## [Given exercise A]
Can you extract from the Qwen3-ASR page, word for word, the passage starting at "Qwen3-ASR Pipeline" and ending at "to speech recognition."?
## [Given exercise B]
What are the steps the Qwen3-ASR page gives for running the pipeline from the GUI's Ensemble tab? List all of them in order.
## [Given exercise C]
Answer these from the Qwen3-ASR page:
(i) What is the approximate size of the Qwen3-ASR 0.6B model?
(ii) Which merge strategy does the ensemble setup use?
(iii) Which two packages are required?

Skip to content

Qwen3-ASR Pipeline

Qwen3-ASR is an alternative ASR engine based on Alibaba's Qwen architecture, offering strong Japanese text quality with a different approach to speech recognition.


Models

Model Size Notes
Qwen3-ASR 1.7B ~4 GB Full model, best quality
Qwen3-ASR 0.6B ~2 GB Smaller, faster, slightly lower quality

How to Use

GUI (Ensemble Tab)

  1. Go to the Ensemble tab
  2. Set Pipeline to Qwen3-ASR
  3. Select model size
  4. Click Start

CLI

whisperjav video.mp4 --mode qwen

As Ensemble Pass 2

Qwen3-ASR pairs well with Whisper-based pipelines:

  1. Pass 1: Balanced (Whisper — good timing)
  2. Pass 2: Qwen3-ASR (good text quality)
  3. Merge Strategy: Smart Merge

Requirements

  • HuggingFace extra must be installed: pip install whisperjav[huggingface]
  • Requires transformers and accelerate packages
  • First run downloads the model from HuggingFace

Strengths and Limitations

Strengths:

  • Excellent Japanese text quality
  • Good handling of casual/colloquial speech
  • Strong punctuation and sentence structure

Limitations:

  • Timing can differ from Whisper-based pipelines
  • Apple Silicon: currently CPU-only (MPS not yet supported for forced aligner)
  • Requires the HuggingFace extras installed

## [Data shown]
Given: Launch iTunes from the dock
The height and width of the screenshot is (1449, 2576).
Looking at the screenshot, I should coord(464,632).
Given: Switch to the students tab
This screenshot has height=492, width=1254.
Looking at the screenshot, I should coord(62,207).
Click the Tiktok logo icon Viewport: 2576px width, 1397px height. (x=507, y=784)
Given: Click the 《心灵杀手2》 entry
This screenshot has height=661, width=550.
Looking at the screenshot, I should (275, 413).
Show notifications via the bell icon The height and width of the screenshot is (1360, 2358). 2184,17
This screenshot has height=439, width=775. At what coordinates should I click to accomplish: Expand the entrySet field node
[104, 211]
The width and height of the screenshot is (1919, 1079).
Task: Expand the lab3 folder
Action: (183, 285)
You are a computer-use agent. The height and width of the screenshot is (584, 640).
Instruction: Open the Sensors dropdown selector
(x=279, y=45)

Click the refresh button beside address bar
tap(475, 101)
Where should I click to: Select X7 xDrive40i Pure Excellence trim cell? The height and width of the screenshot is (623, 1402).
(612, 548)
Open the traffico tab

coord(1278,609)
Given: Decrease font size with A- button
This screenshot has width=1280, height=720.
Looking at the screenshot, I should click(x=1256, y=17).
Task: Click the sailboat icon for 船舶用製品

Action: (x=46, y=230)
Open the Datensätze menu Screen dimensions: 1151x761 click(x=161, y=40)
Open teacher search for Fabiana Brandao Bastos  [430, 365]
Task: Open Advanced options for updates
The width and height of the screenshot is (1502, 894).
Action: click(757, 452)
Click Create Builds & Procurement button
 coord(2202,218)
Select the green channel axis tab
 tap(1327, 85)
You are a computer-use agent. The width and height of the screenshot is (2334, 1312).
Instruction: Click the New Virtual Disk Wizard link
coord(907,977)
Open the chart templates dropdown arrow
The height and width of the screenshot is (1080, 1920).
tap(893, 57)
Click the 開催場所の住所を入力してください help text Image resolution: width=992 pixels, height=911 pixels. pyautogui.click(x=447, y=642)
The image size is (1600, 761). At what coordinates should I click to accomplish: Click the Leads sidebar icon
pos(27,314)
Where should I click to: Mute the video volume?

## [Solution A]
Qwen3-ASR Pipeline

Qwen3-ASR is an alternative ASR engine based on Alibaba's Qwen architecture, offering strong Japanese text quality with a different approach to speech recognition.

## [Solution B]
1. Go to the Ensemble tab
2. Set Pipeline to Qwen3-ASR
3. Select model size
4. Click Start

## [Solution C]
(i) About 2 GB
(ii) Smart Merge
(iii) transformers and accelerate